[Entries taken from a collection]
====

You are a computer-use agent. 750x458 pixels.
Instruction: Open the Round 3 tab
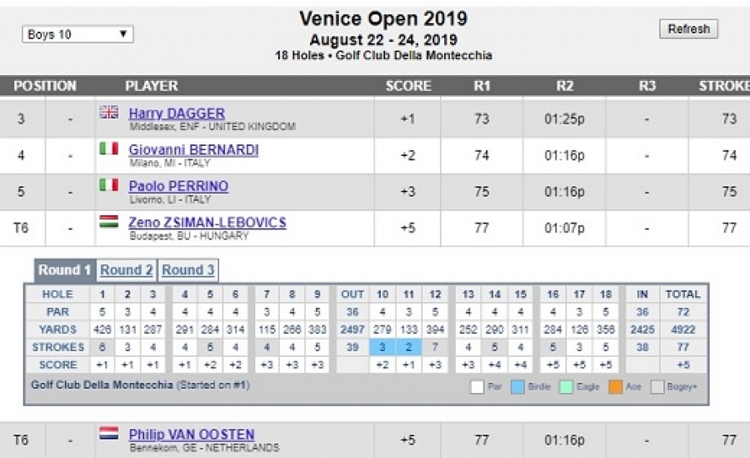(188, 270)
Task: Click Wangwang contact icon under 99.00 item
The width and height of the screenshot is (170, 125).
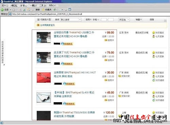Action: (67, 44)
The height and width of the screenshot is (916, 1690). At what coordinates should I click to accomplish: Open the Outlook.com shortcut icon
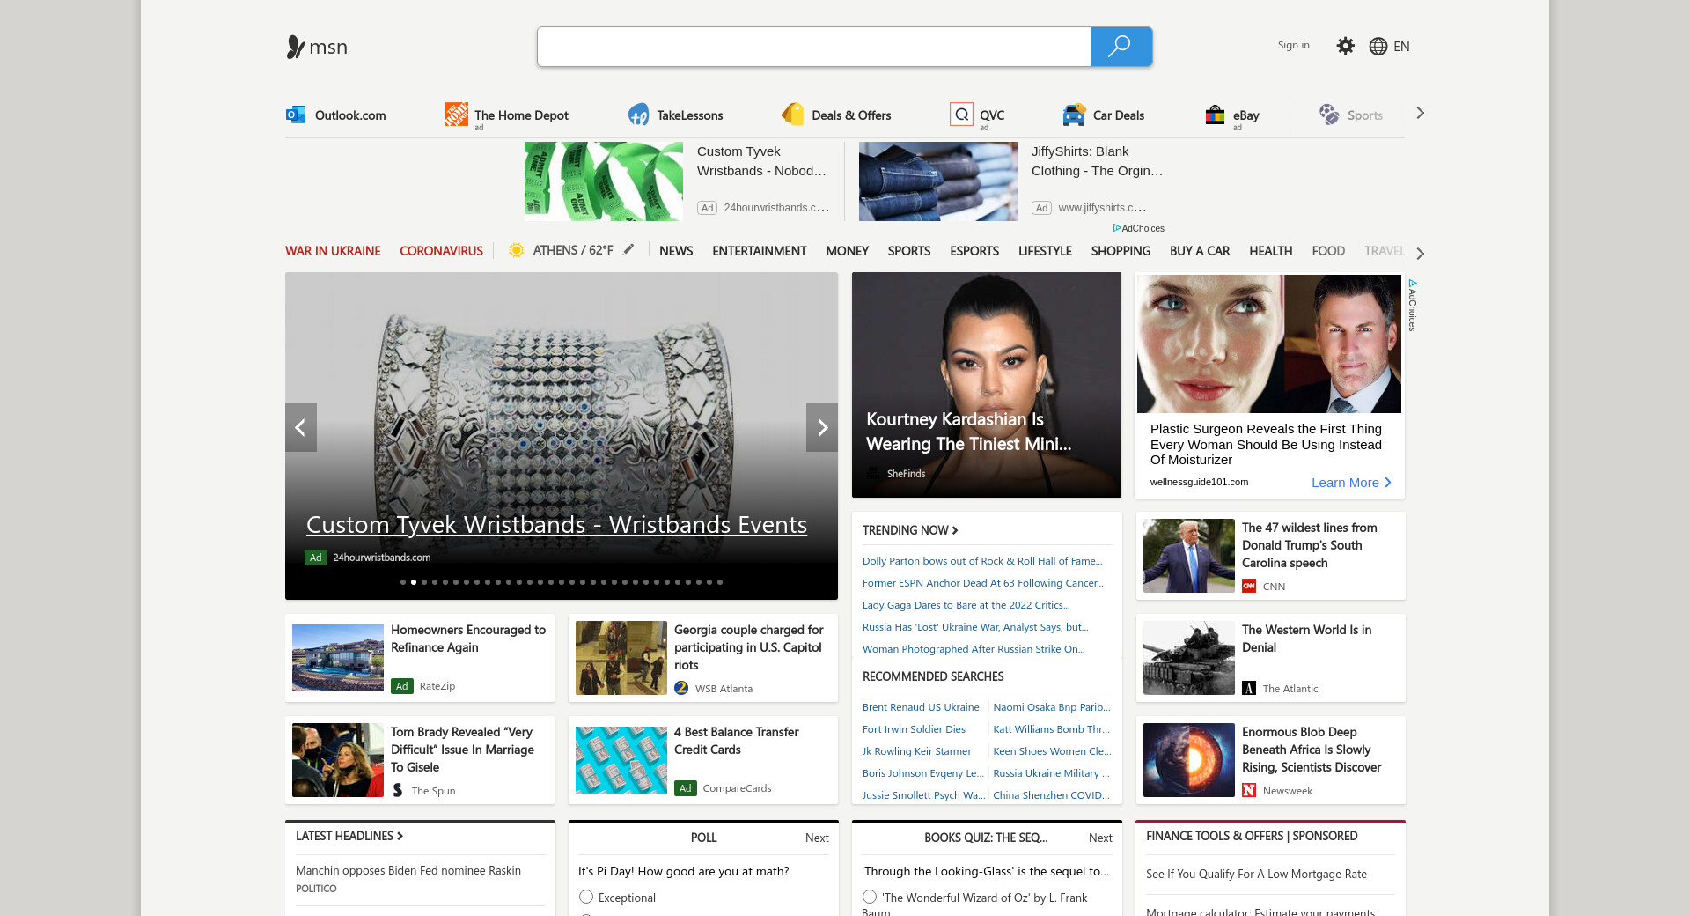point(296,115)
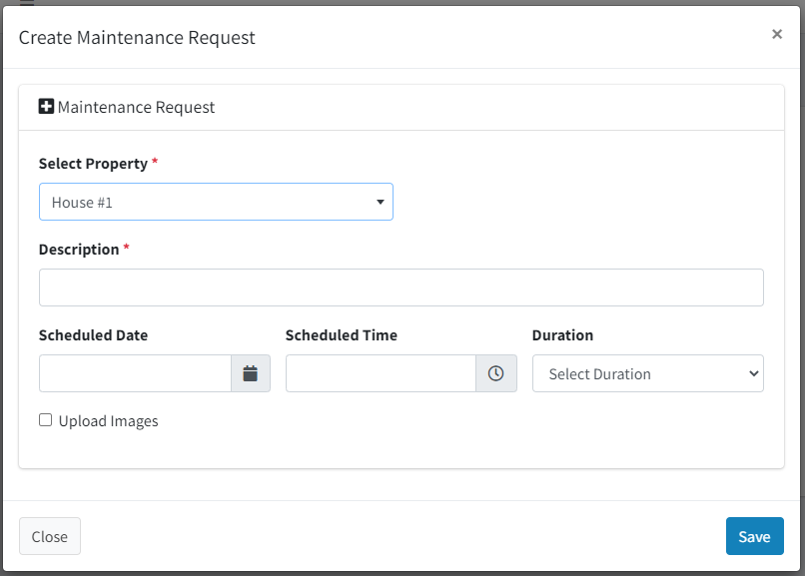The image size is (805, 576).
Task: Click the Duration dropdown chevron
Action: coord(753,373)
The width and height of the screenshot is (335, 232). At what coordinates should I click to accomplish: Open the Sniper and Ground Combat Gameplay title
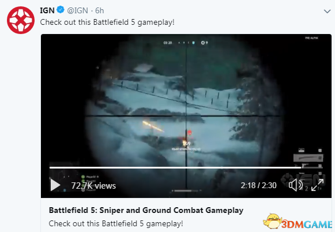click(146, 211)
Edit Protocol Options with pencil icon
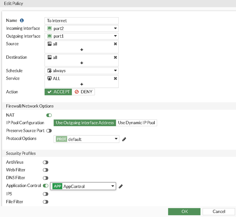 tap(124, 139)

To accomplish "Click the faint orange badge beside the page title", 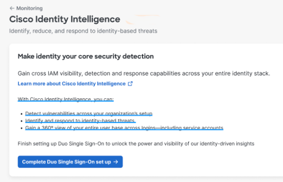I will (142, 19).
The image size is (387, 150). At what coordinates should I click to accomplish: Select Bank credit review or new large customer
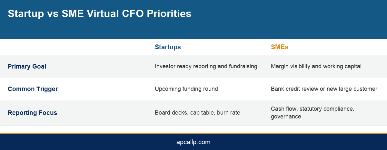point(324,89)
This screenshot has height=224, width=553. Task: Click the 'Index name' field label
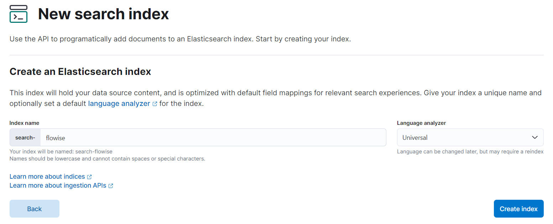(24, 123)
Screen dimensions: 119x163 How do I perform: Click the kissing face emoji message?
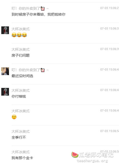click(14, 117)
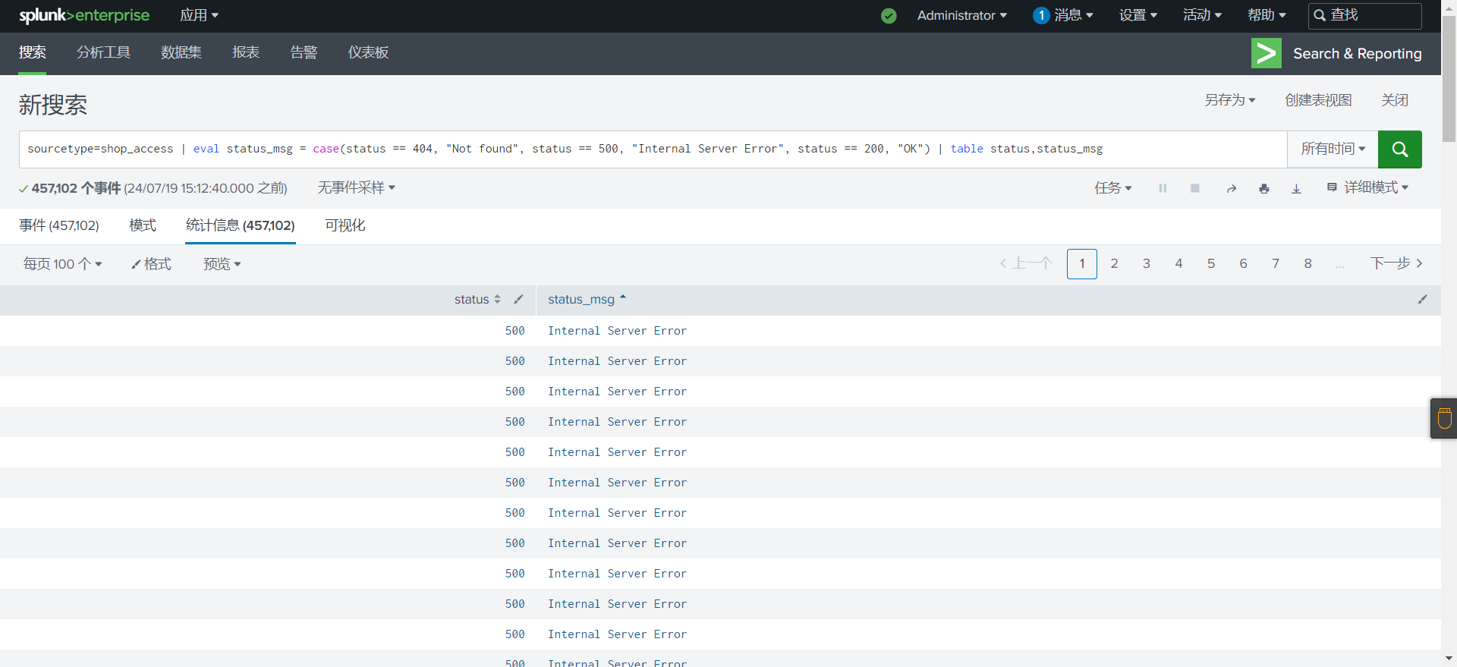1457x667 pixels.
Task: Switch to the 可视化 tab
Action: click(345, 225)
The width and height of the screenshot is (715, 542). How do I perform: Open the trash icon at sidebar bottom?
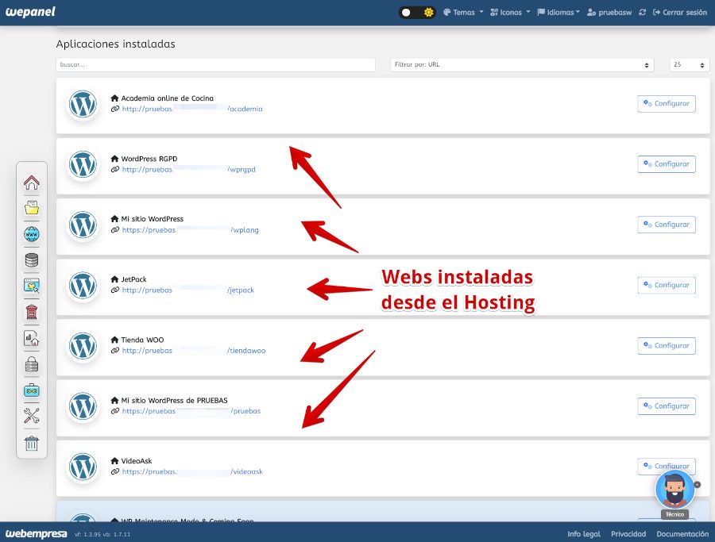pos(31,443)
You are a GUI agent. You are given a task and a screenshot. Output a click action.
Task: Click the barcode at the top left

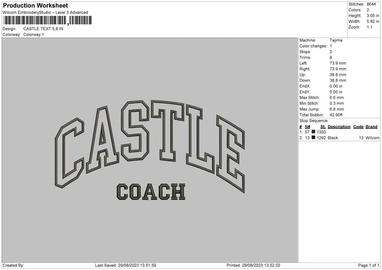48,20
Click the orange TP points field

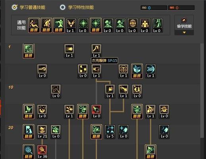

====

The answer must consist of every line from the entries above that contains "agent".

▶ _Exercise solution_
You are a computer-use agent. 750x458 pixels.
You are a GUI agent. You are given a task and a screenshot. Output a click action.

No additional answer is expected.